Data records
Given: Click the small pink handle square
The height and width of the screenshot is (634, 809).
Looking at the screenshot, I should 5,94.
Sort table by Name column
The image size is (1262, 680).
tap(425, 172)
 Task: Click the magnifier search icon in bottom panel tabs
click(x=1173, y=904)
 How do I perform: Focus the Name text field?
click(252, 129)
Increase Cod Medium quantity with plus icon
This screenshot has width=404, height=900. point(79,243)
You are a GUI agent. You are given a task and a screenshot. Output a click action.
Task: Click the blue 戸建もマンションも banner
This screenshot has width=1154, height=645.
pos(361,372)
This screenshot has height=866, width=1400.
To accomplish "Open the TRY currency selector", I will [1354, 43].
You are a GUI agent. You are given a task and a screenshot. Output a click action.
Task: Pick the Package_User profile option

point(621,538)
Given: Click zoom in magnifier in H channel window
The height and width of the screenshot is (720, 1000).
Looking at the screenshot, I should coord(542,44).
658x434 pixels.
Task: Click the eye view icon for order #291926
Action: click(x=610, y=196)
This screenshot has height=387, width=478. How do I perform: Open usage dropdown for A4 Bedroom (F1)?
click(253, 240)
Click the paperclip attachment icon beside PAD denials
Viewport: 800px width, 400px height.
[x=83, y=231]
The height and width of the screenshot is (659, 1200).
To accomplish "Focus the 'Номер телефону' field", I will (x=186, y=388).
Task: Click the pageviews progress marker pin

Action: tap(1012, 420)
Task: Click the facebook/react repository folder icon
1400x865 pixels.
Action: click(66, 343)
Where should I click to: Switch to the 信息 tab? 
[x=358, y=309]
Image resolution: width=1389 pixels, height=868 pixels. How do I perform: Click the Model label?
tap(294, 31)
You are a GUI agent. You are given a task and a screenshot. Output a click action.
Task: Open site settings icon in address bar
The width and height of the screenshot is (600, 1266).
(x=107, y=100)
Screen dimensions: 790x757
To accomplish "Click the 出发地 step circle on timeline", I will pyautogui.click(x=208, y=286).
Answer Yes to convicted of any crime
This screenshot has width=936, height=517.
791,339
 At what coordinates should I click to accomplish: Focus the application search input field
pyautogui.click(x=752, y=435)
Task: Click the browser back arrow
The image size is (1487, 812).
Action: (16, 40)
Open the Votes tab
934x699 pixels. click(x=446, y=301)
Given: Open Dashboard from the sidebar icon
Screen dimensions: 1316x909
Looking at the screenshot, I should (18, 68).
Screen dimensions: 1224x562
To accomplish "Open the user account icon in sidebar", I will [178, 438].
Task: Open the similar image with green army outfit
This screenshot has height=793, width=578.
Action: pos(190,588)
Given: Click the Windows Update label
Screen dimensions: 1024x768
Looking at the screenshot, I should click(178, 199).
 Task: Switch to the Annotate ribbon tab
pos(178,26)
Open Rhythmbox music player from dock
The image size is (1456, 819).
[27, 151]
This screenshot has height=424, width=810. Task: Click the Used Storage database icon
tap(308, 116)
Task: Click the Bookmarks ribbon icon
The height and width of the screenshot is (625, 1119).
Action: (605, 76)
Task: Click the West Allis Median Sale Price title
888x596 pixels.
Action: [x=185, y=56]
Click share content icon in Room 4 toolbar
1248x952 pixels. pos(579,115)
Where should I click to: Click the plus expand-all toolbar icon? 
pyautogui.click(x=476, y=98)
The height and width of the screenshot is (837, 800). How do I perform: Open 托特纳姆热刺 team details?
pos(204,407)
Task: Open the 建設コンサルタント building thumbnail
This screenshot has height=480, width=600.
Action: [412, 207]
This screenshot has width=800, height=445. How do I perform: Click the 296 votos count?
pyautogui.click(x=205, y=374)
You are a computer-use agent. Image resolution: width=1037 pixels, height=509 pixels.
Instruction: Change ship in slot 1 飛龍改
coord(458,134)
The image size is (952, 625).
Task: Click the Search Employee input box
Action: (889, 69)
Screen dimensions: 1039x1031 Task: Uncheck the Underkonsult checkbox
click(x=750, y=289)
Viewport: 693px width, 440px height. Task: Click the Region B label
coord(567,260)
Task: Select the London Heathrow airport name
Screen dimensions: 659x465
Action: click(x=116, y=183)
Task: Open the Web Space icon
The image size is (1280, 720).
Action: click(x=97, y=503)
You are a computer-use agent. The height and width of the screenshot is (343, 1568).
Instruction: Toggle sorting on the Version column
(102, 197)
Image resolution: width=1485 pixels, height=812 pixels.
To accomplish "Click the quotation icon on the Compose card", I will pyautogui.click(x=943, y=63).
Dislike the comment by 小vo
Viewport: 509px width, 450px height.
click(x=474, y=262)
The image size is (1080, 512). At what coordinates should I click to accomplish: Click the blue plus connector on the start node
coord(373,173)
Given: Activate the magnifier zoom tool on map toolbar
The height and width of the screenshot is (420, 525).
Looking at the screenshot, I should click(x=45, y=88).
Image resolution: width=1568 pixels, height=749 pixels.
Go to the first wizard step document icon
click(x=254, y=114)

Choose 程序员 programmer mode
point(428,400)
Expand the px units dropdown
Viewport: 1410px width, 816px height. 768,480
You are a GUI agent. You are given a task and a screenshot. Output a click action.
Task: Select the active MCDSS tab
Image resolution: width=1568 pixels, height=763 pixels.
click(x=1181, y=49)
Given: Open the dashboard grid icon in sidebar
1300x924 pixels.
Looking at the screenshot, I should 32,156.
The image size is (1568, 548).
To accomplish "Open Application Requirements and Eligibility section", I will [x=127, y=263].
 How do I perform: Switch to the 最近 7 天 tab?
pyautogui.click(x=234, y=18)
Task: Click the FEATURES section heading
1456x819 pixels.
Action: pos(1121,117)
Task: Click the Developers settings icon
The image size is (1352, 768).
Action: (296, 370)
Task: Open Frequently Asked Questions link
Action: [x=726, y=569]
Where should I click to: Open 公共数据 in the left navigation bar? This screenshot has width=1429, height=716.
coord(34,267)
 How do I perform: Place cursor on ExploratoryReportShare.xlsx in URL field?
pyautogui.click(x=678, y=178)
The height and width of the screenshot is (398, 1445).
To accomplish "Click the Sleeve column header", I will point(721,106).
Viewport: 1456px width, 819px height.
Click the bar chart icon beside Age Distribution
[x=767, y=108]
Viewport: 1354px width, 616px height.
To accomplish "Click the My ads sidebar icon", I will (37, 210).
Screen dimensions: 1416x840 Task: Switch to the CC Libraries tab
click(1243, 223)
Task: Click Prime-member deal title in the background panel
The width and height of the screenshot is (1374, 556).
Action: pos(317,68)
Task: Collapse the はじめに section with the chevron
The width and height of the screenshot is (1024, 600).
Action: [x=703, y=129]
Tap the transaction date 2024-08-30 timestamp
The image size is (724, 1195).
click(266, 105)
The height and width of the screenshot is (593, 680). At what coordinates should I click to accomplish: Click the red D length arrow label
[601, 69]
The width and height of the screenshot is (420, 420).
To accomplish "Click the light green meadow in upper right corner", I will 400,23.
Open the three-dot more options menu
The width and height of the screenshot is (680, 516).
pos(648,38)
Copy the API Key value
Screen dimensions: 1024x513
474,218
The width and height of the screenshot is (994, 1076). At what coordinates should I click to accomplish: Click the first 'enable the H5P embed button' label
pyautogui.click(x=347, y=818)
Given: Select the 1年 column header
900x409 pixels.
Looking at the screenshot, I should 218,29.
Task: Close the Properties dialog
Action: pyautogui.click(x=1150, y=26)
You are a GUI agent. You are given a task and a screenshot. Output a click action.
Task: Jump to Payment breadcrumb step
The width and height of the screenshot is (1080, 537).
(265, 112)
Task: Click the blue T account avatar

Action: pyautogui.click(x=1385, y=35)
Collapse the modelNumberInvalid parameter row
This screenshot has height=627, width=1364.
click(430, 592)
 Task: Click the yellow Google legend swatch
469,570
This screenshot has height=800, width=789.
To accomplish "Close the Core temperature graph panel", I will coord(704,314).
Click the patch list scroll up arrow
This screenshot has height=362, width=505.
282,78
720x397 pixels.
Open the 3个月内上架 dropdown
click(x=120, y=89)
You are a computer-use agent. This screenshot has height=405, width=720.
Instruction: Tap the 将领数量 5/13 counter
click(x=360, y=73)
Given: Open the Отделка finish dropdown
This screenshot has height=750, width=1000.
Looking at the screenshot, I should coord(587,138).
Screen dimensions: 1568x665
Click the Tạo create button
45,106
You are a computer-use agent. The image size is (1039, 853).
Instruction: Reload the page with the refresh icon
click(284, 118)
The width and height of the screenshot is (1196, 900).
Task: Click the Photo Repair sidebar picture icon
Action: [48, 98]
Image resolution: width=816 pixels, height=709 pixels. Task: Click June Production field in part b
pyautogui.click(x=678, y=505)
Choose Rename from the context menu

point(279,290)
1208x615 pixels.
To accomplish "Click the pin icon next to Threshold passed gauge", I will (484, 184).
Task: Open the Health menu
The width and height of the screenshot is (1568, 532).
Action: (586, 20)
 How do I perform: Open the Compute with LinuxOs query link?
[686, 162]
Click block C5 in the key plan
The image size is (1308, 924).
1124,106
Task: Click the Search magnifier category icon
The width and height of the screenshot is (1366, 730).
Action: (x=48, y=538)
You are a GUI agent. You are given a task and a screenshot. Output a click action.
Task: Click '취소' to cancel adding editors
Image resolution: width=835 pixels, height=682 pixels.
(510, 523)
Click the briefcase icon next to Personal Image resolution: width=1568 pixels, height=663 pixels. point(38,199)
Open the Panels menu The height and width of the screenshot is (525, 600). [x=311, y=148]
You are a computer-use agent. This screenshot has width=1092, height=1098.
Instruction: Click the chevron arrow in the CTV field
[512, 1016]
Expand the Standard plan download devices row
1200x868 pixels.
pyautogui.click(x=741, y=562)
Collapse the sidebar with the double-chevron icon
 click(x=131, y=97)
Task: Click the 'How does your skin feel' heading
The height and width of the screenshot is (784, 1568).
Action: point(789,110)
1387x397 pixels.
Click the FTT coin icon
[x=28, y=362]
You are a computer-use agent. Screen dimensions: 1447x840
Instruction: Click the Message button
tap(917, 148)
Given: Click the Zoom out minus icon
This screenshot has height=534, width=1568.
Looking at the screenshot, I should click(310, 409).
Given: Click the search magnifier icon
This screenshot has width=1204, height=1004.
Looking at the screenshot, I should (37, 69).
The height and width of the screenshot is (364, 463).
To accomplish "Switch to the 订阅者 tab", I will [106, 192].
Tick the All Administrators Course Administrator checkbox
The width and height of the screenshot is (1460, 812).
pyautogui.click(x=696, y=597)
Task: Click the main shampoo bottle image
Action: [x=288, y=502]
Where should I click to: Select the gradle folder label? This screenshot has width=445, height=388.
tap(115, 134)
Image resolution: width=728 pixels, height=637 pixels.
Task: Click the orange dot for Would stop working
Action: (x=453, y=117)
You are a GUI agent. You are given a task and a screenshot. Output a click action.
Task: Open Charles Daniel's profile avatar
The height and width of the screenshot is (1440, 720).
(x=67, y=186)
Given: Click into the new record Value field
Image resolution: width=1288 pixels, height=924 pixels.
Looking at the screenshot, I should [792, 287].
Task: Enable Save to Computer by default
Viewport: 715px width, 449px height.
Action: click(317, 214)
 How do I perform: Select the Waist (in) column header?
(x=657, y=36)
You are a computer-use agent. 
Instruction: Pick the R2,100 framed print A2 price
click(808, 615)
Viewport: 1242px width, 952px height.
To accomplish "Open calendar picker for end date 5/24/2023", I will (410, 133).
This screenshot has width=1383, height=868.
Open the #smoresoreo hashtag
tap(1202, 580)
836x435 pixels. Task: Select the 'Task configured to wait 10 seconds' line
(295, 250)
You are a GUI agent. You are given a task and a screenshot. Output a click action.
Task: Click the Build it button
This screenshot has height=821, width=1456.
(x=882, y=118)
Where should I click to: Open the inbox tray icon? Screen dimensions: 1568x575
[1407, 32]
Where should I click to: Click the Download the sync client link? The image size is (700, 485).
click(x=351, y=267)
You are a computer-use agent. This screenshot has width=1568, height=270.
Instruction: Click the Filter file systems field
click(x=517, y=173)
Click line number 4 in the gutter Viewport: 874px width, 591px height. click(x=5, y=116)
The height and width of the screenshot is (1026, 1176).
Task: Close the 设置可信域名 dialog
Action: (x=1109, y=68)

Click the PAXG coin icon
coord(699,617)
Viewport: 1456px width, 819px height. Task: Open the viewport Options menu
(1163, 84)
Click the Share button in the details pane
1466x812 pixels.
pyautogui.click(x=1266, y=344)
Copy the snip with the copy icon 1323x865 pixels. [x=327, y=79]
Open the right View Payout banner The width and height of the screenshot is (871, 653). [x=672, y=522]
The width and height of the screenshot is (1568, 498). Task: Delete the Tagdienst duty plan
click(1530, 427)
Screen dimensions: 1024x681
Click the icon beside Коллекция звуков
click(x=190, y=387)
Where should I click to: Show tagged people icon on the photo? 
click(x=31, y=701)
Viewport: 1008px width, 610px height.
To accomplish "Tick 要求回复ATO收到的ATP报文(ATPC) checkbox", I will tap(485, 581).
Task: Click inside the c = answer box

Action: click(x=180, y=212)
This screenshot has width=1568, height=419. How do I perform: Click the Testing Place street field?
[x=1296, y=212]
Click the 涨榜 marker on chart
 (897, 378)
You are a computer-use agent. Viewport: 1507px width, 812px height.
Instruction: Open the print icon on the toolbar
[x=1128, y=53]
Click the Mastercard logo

## WRITTEN TASK
Format the listing lines from the one containing "Task: Click the magnifier" down to the one containing "pos(361,372)", both included, as a numbered list, omitting any blank lines.

## SOLUTION TO THIS TASK
1.  Task: Click the magnifier search icon in bottom panel tabs
2. click(x=1173, y=904)
3.  How do I perform: Focus the Name text field?
4. click(252, 129)
5. Increase Cod Medium quantity with plus icon
6. This screenshot has width=404, height=900. point(79,243)
7. You are a GUI agent. You are given a task and a screenshot. Output a click action.
8. Task: Click the blue 戸建もマンションも banner
9. This screenshot has width=1154, height=645.
10. pos(361,372)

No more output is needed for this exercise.